What makes last week's sharply higher price for a spot, or short-term, cargo of LNG particularly interesting is that it was a deal struck at a time when some of the world's oil and gas industry leaders were telling a different story in Adelaide.

According to people such as Exxon Mobil Asia Pacific marketing head Emma Cochrane, Santos' David Knox, BHP Billiton's Mike Yeager, Woodside chief executive Peter Coleman and Total boss Christophe de Margerie, the outlook for Australia's fast-growing LNG industry is not as bright as some outsiders might think.

The common theme was that Australia's high cost, high taxing, and uncertain regulatory environment was the equivalent of lead in the saddle of the LNG industry.

"Right now, the WA [gas] province in general is very, very, expensive," Yeager said. "We want to be aggressive but cost is the real difficult thing and we're having a battle on a number of fronts."

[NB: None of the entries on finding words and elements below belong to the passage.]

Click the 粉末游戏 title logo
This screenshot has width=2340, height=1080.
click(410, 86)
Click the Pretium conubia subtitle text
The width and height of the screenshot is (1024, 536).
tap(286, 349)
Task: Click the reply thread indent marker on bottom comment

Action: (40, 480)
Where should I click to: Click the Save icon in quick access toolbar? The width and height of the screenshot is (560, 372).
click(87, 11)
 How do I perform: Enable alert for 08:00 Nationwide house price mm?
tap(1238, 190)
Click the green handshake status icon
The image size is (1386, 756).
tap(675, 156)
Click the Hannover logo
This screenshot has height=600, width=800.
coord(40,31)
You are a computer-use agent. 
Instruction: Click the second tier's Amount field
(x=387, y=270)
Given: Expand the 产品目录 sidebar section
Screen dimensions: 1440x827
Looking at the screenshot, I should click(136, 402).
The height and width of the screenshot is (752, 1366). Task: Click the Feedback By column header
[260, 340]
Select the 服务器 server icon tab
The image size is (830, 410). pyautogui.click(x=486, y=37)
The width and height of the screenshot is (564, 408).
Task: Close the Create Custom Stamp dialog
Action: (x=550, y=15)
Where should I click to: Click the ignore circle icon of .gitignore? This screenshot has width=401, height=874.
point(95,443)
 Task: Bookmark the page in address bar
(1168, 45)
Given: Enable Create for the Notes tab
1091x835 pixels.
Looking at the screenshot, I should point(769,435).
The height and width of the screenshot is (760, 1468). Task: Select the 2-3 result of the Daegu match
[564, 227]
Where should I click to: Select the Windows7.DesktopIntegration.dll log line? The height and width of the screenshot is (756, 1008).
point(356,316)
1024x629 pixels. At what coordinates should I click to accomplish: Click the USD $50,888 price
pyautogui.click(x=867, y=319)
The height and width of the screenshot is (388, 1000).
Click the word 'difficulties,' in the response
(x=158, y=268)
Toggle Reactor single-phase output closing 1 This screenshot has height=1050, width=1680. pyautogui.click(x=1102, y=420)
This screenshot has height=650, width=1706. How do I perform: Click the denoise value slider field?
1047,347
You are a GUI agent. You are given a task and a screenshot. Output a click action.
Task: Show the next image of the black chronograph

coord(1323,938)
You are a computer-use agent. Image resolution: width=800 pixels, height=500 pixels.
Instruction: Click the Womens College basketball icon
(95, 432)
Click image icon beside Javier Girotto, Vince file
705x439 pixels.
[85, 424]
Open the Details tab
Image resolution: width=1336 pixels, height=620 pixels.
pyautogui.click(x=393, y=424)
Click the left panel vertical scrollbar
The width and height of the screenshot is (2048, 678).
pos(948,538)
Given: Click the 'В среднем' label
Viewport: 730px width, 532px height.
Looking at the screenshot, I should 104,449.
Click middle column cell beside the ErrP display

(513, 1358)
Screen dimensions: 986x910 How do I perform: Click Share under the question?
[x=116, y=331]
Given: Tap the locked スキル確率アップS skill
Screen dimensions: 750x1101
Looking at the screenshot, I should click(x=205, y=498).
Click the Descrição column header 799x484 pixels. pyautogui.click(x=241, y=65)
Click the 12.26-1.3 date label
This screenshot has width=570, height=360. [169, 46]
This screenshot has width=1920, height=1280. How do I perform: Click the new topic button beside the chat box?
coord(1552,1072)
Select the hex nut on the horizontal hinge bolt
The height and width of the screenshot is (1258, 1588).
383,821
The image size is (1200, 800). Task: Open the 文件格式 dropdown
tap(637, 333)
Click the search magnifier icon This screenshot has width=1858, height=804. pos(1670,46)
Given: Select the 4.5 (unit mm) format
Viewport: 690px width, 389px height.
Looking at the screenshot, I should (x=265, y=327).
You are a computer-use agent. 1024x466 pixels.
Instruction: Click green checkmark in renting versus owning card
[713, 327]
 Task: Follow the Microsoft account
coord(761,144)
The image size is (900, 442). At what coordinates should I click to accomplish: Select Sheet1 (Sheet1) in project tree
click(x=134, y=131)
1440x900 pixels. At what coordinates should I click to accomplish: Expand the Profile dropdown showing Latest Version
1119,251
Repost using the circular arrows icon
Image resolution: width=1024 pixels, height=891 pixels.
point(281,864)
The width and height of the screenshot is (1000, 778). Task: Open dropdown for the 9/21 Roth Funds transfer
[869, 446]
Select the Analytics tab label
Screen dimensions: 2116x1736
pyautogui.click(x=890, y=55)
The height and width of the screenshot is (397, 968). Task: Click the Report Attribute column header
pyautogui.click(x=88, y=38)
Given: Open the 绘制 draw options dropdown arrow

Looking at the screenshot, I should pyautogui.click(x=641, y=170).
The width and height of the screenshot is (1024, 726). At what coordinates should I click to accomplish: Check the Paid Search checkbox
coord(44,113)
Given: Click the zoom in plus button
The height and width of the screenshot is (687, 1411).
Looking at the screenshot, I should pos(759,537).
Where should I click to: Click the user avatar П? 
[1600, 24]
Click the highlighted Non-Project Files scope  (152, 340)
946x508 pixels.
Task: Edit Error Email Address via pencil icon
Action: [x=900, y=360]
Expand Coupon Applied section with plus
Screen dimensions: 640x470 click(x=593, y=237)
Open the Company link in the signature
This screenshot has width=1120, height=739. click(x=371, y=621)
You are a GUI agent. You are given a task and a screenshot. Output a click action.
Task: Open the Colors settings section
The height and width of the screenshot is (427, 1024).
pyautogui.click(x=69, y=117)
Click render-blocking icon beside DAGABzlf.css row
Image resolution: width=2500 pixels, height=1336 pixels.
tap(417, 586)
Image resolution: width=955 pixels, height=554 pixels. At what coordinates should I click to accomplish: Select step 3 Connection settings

Cochrane focused on changing government policies, singling out the carbon tax for special mention.

"I note with some concern recent policy drifts, which, taken together, add significant cost to our industry and potentially lessen incentives for long-term investment," she said.

Knox said the government needed to recognise its capacity to facilitate investment, as well as a capacity to impede it, and Coleman warned about rushing LNG developments in a simple pursuit of size.

Total's de Margerie doubted Australia could handle a dramatic expansion in LNG production but confirmed his interest in expanding Total's footprint in Australia's oil and gas sector.

Set against that barrage of criticism for Australia's regulatory and tax environment were factors separate from the temporary hothouse environment of the APPEA conference that gives company executives an opportunity to criticise government.

The first factor was the amusing way so many chief executives and corporate heavyweights appeared to be singing from the same hymn sheet. It was almost as if the APPEA executive committee had issued a set of instructions on how to sell the message to the senior government minister at the event, Resources Minister Martin Ferguson.

It is entirely possible that the view of the oil and gas industry is synchronised around a theme of costs and tax.

However, as The Slug listened to speaker after speaker say virtually the same thing he was reminded of an early APPEA trick of dragging out a graph showing Australia's declining rate of oil and gas production - which made minimal allowance for discovery.

That declining-production sales pitch, also aimed at a government audience in the hope of winning concessions, has been dropped because discovery, particularly offshore gas, has neutralised the argument.

Is it possible, a casual observer might ask, that the same game is being played today by the oil and gas industry. It is complaining about costs and regulation while deftly sidestepping the evidence of sharply higher spot-cargo LNG prices, soaring demand in Japan, and the near-perfect location of Australia to meet Asian LNG demand.

On price, that $US18/MMbtu obtained for a single LNG cargo is a reminder that Japan is desperate for gas in the wake of mothballing its nuclear reactor fleet - and that the increased demand will not fade overnight.

Australia might be high cost and have a thoroughly lousy government. However, it also has immense advantages such as not being in the Middle East and not subject to unexpected outages.

That is something Total's de Margerie knows a lot about, but probably forgot to mention - an oversight The Slug will correct for him.

At the same time the Total boss was speaking in Adelaide, a pipeline to his company's 39.6%-owned Yemen LNG project was blown up by terrorists. That has effectively ensured the plant will not be quickly brought back into production after a similar attack in April.

There is no need to spell out precisely the difference between investing in Australian LNG and LNG projects in the Middle East, Africa, or other dodgy parts of the world.

It is enough to repeat "mother's" warning about buying good shoes. They last the distance and need repairing less often.

Costly, yes. Good value, undoubtedly - much like Australia's LNG opportunities.